> [Written task 1]
Return the passage of the thread on the Walkersville Southern Valentine dinner from "It was a train" to "lot of wind.".
> [Written task 2]
Summarize the thread on the Walkersville Southern Valentine dinner in two sentences.

# Walkersville Southern Valentine Dinner



## rkenney (Aug 10, 2013)

Three course meal on the Walkersville Southern Dining car Southampton. Elegantly restored dining car.


----------



## tjcruiser (Jan 10, 2010)

Nice!!!


----------



## Fire21 (Mar 9, 2014)

Was it a train ride, or just a static display car? Looks like a nice evening either way!


----------



## Cycleops (Dec 6, 2014)

Very nice, reminiscent of the old Pullman dining cars we used to have in the UK. You should have been holding that rose between your teeth!


----------



## rkenney (Aug 10, 2013)

Fire21 said:


> Was it a train ride, or just a static display car? Looks like a nice evening either way!


It was a train ride they currently own 8 miles of track. Like most of these it doesn't actually connect with anything or to anywhere.

Walkersville Southern Railroad

You can see from my photos below it was clar when we arrived and started snowing as we boarded, so the car ride home took a little longer. Overall we didn't get much snow down here, but we got a lot of wind.









































I was told that the brick building in the last photo is the original Walkersville ice house, so you know how old that must be.


----------



## Fire21 (Mar 9, 2014)

Way cool pics. Thanks for the explanation.


----------

> [Material shown]
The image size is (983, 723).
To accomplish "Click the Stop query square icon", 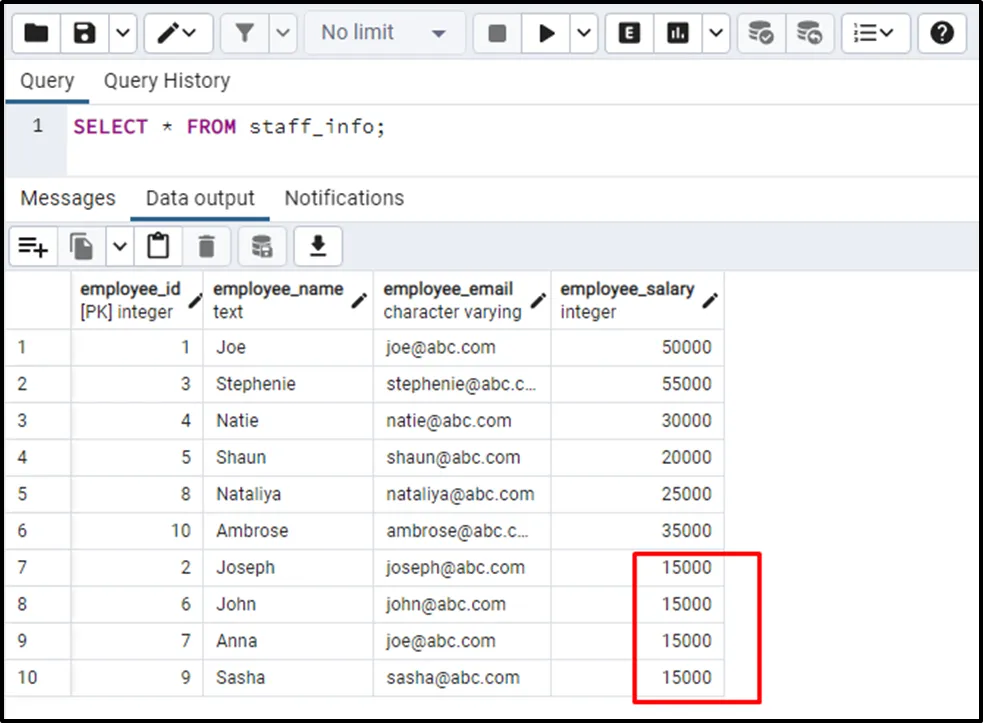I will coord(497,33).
---
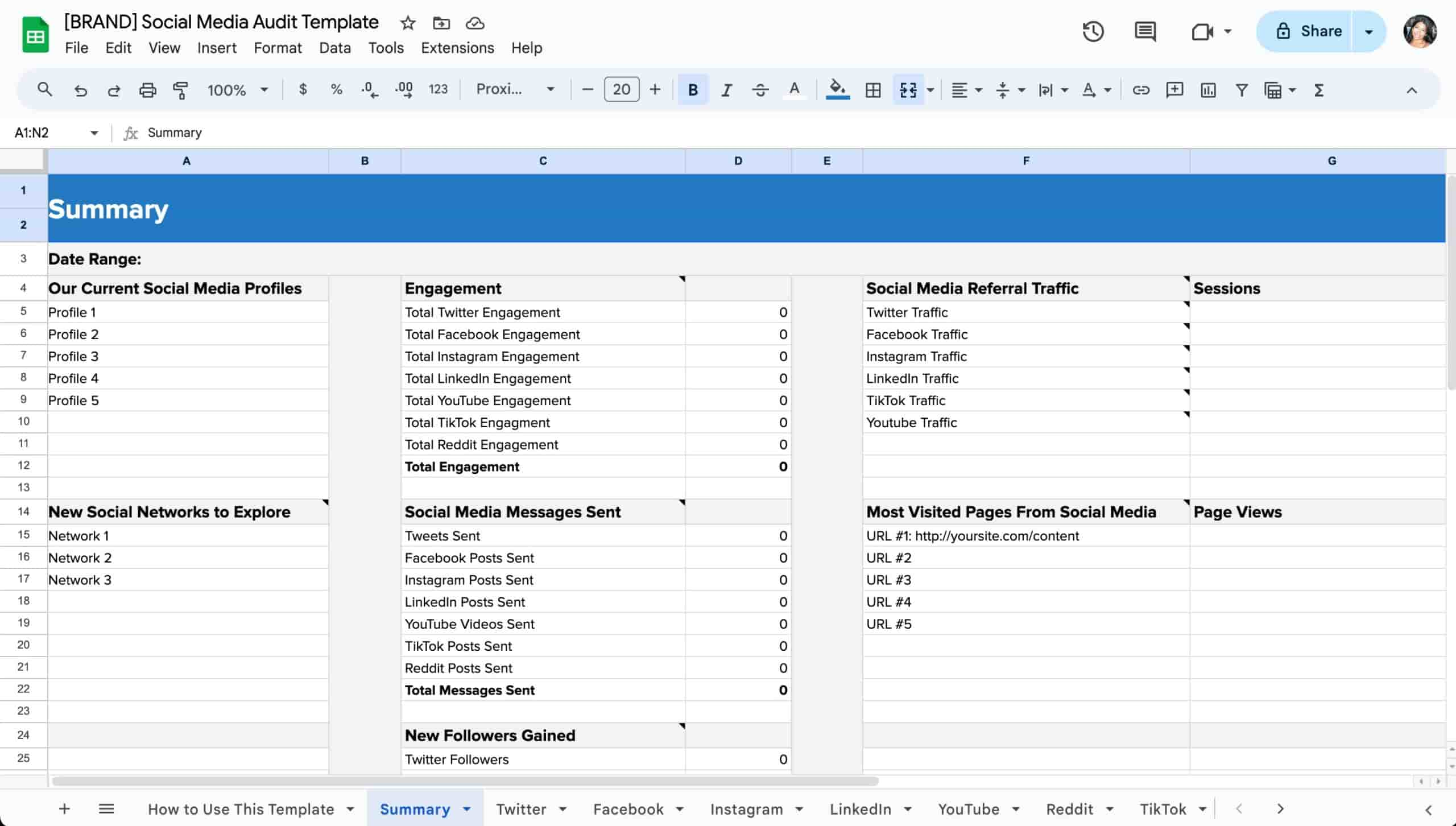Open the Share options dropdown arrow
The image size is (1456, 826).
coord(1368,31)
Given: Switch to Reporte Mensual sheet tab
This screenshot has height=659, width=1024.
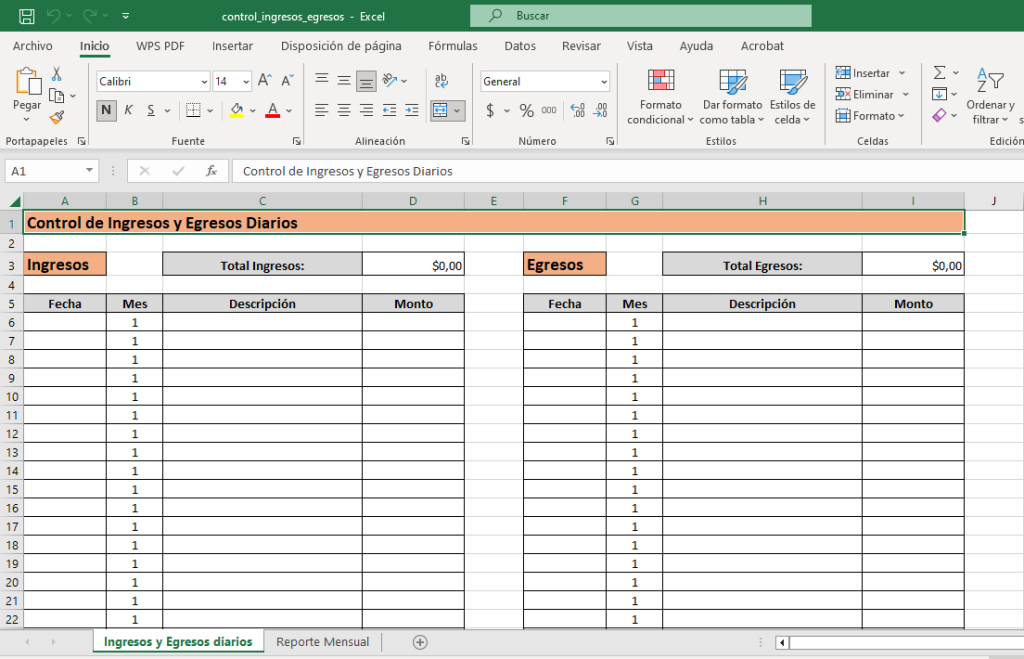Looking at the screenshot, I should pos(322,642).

> [Full solution 1]
It was a train ride they currently own 8 miles of track. Like most of these it doesn't actually connect with anything or to anywhere.

Walkersville Southern Railroad

You can see from my photos below it was clar when we arrived and started snowing as we boarded, so the car ride home took a little longer. Overall we didn't get much snow down here, but we got a lot of wind.

> [Full solution 2]
A post describes a three-course meal aboard the Walkersville Southern's elegantly restored dining car Southampton, and replies call it nice. Asked whether it was a train ride or a static display car, the poster explains that it was a ride on the 8 miles of track the railroad currently owns, which does not connect to anywhere, and adds that it started snowing as they boarded.